Граво, как и ребенок в коридоре, исчез.
Доброджану толкнул дверь и вышел на пожарную лестницу. Он наклонился за шаткие перила и посмотрел на лежащий внизу двор.
– Бесполезно, – пробормотал он. – Совершенно бесполезно! – Он расстроенно покачал головой. – Что делать, – пробормотал он. – Что делать?
С лестницы в конце коридора раздался грохот, словно что-то упало. Сразу за этим мы услышали тяжелые «топ-топ-топ» какого-то крупного объекта, спускающегося по деревянным ступеням. Доброджану выхватил револьвер и со всех своих старых ног бросился к выходу на лестницу. Я шел в нескольких шагах позади, и сердце колотилось у меня в ушах, как эхо этого не увиденного падения. Наша лампа пыталась бороться с темнотой, но ее свет пробивался лишь фута на три. Доброджану положил руку мне на плечо.
– Останься здесь, – прошептал он. Он взял у меня лампу и пошел вниз на площадку третьего этажа. Вытянув руку с оружием перед собой, он свернул за угол, его тень четко отпечаталась на половицах, как будто отгравированная, и он пропал из виду. Свет лампы тоже пропал.
– О, нет, – долетел до меня его бестелесный голос. – О, нет.
Я пошел за светом. Посередине следующего пролета, привалившись спиной к стене, сидел Доброджану и держал в руках безжизненное тело Дэмиена Граво – его белая рубашка блестела свежей артериальной кровью, жизнерадостное лицо было обмотано теми же засаленными пеленками, в которые был завернут ребенок в коридоре. Его глаза были вырваны из глазниц и болтались по щекам на зрительных нервах.
– Я его нашел, – сказал Доброджану. Это было до абсурдности очевидное наблюдение.

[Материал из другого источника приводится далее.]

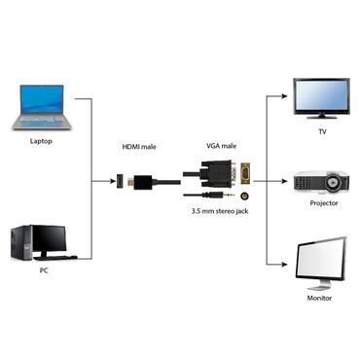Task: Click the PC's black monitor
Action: (x=50, y=239)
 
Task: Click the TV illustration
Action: (x=321, y=96)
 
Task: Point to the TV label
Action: (x=322, y=131)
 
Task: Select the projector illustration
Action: (x=321, y=182)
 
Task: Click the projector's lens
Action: (x=334, y=183)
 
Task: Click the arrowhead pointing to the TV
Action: (x=289, y=96)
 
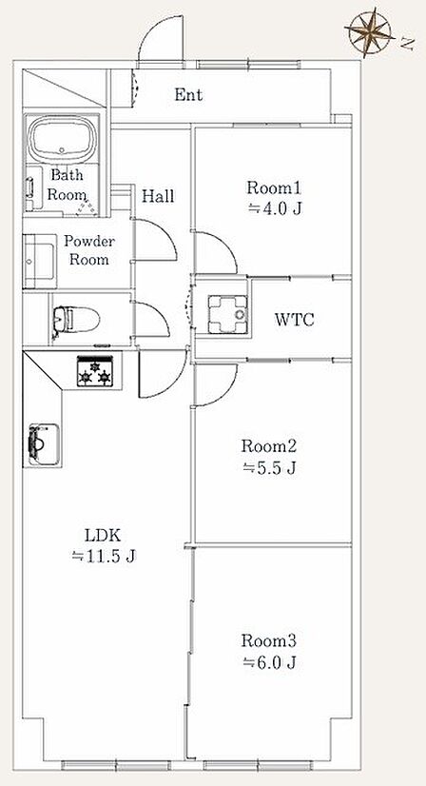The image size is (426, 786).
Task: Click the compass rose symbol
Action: [x=370, y=31]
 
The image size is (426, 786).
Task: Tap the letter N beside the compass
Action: [x=408, y=45]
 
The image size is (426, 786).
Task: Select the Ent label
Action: [x=189, y=94]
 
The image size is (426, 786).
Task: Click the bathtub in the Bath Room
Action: [x=62, y=138]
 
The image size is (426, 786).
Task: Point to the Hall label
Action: [x=158, y=196]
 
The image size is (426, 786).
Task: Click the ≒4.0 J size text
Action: [x=275, y=208]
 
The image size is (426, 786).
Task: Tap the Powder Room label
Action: [x=89, y=250]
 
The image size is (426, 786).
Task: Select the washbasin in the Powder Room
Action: [x=40, y=262]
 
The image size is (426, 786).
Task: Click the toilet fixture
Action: [x=76, y=319]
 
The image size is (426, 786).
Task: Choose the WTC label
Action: [x=294, y=320]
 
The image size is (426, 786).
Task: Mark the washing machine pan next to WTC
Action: [x=228, y=315]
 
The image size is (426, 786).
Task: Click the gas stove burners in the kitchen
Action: [x=94, y=371]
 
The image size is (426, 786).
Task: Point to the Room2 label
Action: [x=269, y=445]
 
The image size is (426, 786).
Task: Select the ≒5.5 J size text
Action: [x=270, y=467]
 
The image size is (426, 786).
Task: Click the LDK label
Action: [x=103, y=535]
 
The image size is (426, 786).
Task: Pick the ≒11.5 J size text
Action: [x=104, y=556]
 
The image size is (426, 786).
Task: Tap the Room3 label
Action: [x=269, y=640]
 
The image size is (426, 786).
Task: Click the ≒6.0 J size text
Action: [x=270, y=662]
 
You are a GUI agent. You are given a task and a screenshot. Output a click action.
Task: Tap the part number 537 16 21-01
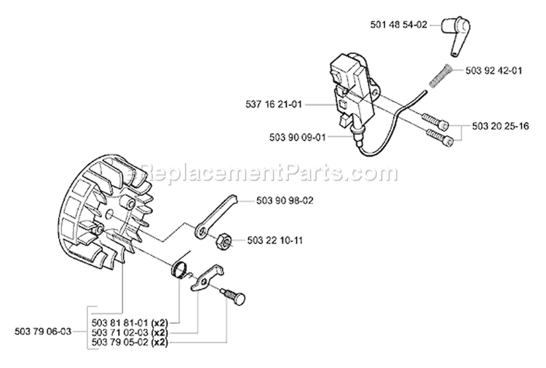point(274,105)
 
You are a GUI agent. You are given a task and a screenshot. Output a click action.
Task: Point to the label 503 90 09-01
point(274,136)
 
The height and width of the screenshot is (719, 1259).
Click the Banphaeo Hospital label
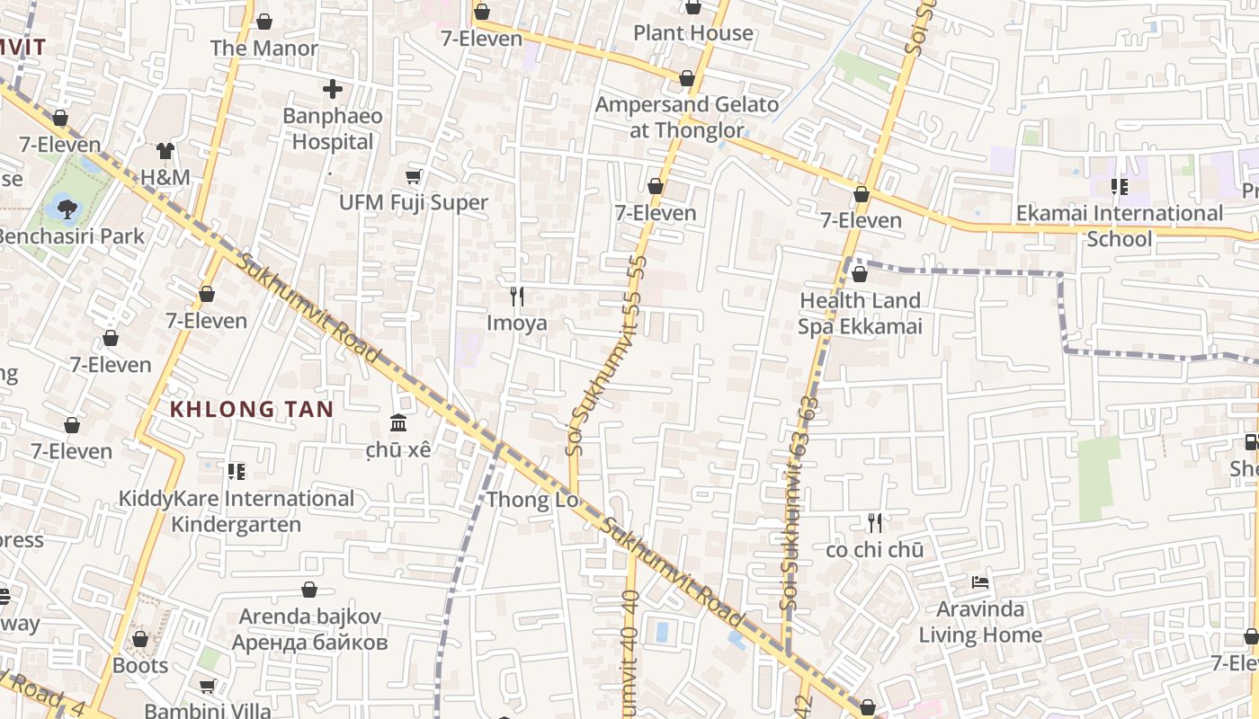coord(332,129)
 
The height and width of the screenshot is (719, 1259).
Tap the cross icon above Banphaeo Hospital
coord(333,89)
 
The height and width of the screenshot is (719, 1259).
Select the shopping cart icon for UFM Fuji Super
coord(413,177)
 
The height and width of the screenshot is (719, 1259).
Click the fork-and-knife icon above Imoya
coord(516,296)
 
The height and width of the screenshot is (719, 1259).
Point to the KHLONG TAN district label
coord(252,410)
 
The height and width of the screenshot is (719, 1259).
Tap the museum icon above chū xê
coord(398,422)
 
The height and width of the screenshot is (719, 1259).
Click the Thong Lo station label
coord(531,500)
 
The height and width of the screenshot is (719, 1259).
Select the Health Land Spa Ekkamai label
coord(860,313)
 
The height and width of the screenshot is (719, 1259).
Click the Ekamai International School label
coord(1119,226)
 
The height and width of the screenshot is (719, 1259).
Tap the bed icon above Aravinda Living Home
coord(979,583)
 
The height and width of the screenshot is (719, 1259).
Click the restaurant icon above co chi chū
coord(874,522)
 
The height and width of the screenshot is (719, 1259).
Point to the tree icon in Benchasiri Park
coord(67,209)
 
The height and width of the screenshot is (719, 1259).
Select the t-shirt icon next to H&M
coord(165,151)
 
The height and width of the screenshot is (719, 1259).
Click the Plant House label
coord(692,33)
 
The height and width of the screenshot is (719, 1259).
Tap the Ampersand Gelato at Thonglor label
coord(687,117)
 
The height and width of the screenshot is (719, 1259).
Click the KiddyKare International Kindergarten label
coord(237,511)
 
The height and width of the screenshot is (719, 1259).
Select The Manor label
coord(263,49)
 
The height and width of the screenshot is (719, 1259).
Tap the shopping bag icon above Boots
coord(140,639)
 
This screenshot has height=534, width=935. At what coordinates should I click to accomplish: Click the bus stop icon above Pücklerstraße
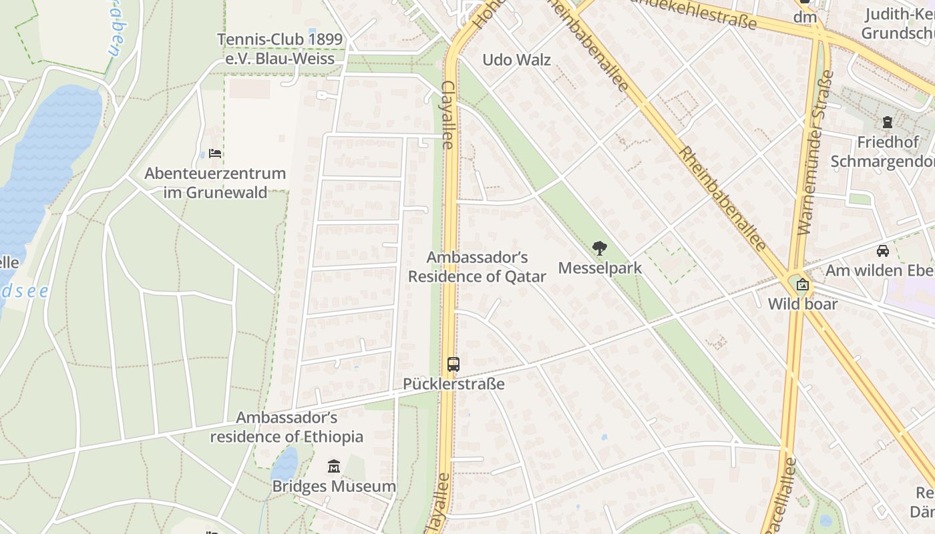point(453,364)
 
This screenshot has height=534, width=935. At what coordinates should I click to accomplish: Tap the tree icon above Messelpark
point(600,248)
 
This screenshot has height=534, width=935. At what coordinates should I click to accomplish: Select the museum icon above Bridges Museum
point(334,466)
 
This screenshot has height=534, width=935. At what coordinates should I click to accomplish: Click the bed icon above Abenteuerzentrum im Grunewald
point(215,154)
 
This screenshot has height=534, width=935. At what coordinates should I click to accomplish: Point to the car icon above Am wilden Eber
point(883,251)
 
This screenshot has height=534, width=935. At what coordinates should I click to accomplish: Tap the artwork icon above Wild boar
point(802,285)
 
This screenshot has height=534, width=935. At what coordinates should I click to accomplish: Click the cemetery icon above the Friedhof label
point(887,122)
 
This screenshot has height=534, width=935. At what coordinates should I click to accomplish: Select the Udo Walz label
point(516,60)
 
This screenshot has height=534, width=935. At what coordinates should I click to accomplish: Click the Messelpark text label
point(600,268)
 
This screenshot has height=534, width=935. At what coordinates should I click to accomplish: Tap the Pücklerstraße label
point(453,384)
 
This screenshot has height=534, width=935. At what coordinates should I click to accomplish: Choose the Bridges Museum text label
point(334,486)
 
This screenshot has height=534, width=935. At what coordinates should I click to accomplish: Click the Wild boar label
point(802,304)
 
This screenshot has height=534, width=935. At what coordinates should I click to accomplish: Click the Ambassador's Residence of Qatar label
point(477,267)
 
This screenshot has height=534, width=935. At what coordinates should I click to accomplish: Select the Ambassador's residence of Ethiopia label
point(287,427)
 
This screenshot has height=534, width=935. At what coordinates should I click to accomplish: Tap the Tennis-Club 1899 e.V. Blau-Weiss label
point(280,49)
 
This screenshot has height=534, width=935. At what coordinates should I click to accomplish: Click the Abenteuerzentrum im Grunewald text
point(215,183)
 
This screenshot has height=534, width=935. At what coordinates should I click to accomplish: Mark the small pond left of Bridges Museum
point(285,464)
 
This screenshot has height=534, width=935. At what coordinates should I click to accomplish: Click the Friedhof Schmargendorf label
point(882,152)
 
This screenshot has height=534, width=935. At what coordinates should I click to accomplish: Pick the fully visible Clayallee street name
point(447,115)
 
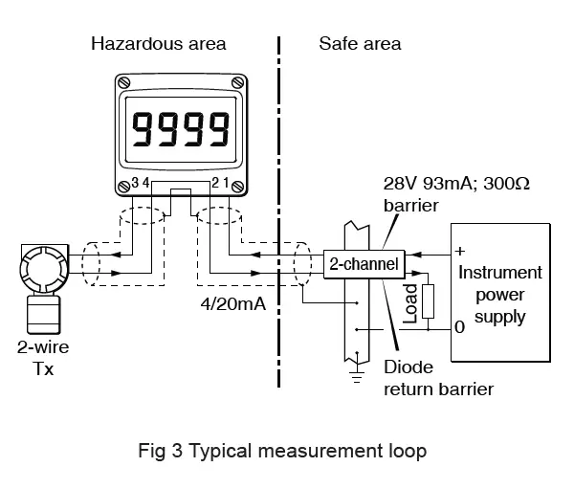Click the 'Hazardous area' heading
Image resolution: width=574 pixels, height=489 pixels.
point(158,44)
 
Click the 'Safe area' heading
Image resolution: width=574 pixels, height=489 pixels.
point(359,44)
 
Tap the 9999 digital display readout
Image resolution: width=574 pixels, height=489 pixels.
point(182,127)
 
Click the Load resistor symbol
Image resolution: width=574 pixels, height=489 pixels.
point(428,300)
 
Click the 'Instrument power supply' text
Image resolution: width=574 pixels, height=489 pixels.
point(500,293)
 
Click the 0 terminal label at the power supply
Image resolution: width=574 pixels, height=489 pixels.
point(460,327)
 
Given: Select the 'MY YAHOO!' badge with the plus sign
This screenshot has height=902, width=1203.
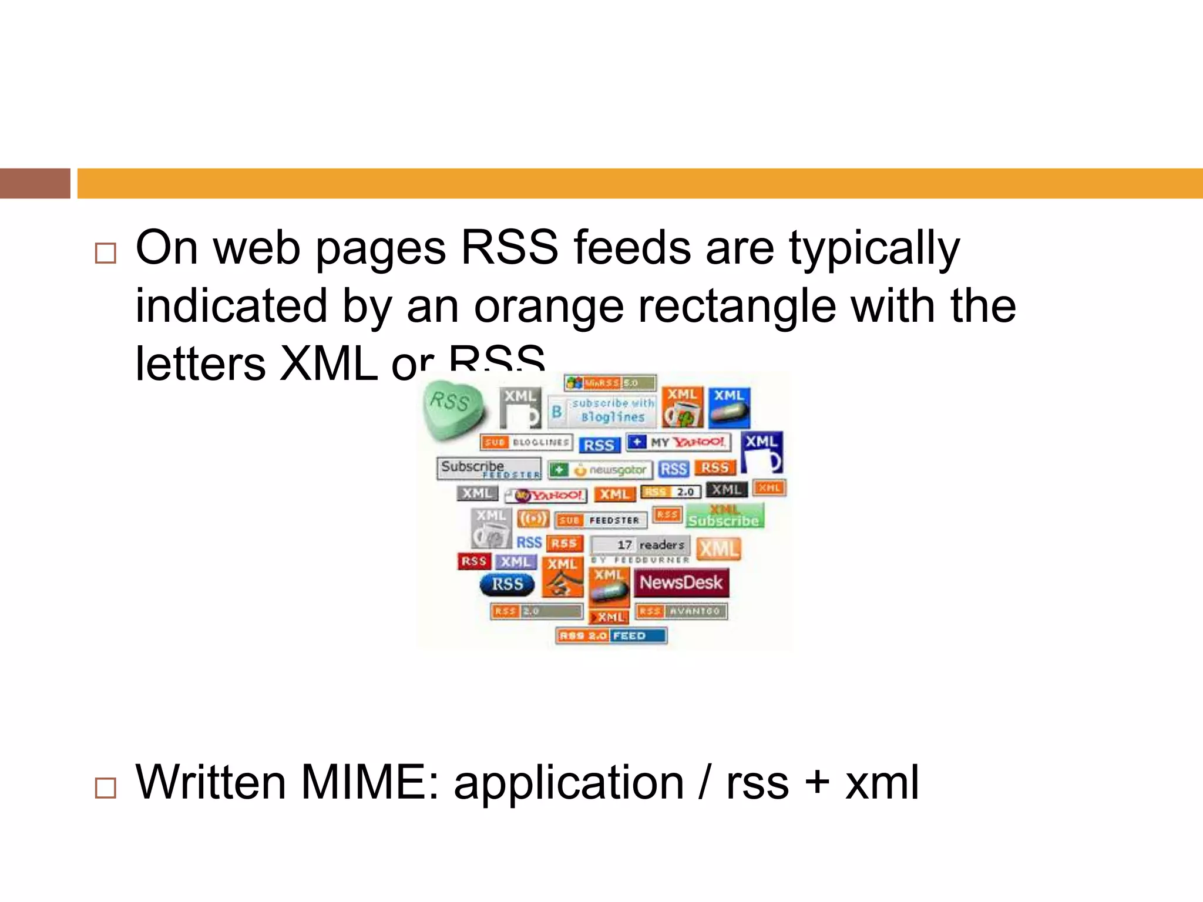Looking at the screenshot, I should [678, 442].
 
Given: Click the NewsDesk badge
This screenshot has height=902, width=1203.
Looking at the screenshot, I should [681, 583].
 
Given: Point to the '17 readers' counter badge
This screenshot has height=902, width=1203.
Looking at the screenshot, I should [641, 545].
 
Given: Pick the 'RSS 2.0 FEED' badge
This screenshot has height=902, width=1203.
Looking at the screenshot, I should [611, 636].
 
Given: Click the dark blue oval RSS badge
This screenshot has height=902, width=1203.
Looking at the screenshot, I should [507, 584].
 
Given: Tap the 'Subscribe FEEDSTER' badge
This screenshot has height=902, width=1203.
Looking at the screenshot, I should [489, 469].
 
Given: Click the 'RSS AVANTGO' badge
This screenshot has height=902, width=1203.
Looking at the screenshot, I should [681, 611].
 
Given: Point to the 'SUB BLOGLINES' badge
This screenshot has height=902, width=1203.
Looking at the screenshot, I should [526, 442].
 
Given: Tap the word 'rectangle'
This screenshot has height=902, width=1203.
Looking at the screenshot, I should [737, 307].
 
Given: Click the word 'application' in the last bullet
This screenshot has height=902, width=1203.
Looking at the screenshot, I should [569, 783].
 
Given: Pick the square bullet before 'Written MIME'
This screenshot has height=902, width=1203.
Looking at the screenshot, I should [106, 787].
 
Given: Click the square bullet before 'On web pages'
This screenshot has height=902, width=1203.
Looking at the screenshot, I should [106, 253].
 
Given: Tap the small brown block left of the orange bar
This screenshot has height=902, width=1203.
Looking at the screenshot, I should [35, 183].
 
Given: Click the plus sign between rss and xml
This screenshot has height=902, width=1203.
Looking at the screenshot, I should [816, 783].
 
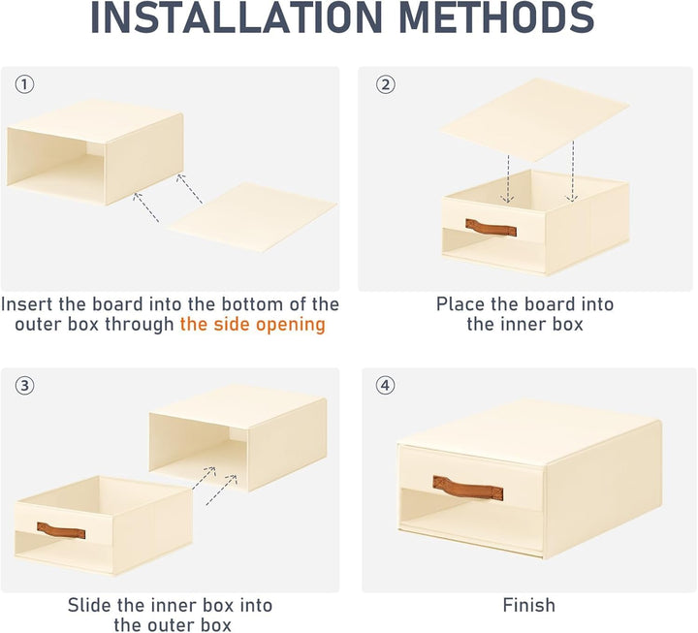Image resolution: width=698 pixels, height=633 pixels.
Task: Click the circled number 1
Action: pos(24,84)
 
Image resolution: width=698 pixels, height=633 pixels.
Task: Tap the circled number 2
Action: pos(386,84)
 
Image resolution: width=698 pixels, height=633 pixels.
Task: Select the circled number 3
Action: pos(24,386)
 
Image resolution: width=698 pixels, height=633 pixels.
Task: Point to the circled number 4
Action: pos(386,386)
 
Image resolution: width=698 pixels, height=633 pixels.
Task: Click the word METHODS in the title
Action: pos(496,17)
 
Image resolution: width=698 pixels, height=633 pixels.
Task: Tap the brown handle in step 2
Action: pos(491,228)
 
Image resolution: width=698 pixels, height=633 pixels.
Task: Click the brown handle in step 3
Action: pos(61,530)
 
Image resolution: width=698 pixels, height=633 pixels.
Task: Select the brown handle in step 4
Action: pos(468,488)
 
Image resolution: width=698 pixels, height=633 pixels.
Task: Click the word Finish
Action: pos(529,606)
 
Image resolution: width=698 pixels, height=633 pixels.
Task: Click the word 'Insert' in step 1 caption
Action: pos(27,304)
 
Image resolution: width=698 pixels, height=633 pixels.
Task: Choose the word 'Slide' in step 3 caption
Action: pos(90,606)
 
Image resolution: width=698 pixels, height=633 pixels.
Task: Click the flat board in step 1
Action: pos(252,217)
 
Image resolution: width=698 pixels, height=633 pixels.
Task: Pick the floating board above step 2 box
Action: pos(534,120)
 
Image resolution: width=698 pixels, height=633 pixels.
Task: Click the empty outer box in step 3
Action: pos(238,438)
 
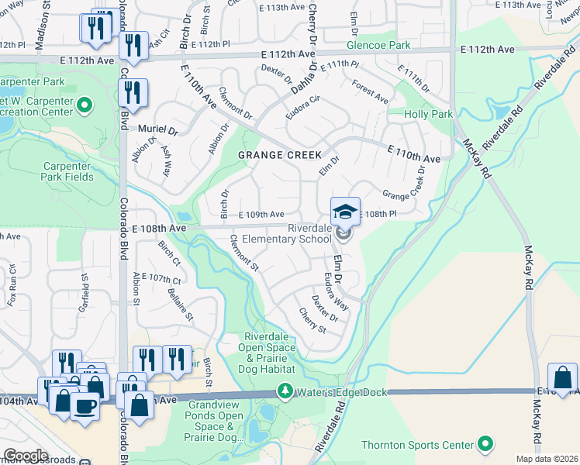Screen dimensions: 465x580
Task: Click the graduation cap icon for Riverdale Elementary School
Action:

Он положил тело на лестницу и встал, все еще опираясь на стену. Я взял со ступени лампу.
– Что мы будем делать? – прошептал я, хотя собственный голос показался мне ужасно громким.
– То, чему мы обучены, – мрачно ответил он, повторяя слова Торранса. Его серые глаза горели. Он крикнул вниз по лестнице: «Чанлер!» и сорвался с места, спускаясь со скоростью человека вдвое моложе него. Я догнал его на площадке первого этажа, где он остановился, прислушиваясь.
– Ты это слышишь? – спросил он.
Я покачал головой. Я не слышал ничего, кроме нашего тяжелого дыхания и где-то вдалеке «кап-кап» из трубы с водой. А потом я услышал его – тихий, жалобный плач ребенка. Казалось, он доносится отовсюду – и из ниоткуда.
– Он забрал ребенка, – прошептал Доброджану. Он посмотрел вниз на лестницу, ведущую в подвал, и нервно облизнул губы. Казалось, он рвется на части. – Как ты думаешь, это внизу?
У нас были считаные минуты, чтобы принять решение. Если мы ошибемся – если он утащил ребенка на первый этаж, а мы пойдем в другое место, – то ребенок обречен. Мой напарник, умудренный многолетним опытом, был просто парализован.
– Нам надо разделиться, – сказал я. Он не ответил. – Сэр, вы меня слышите?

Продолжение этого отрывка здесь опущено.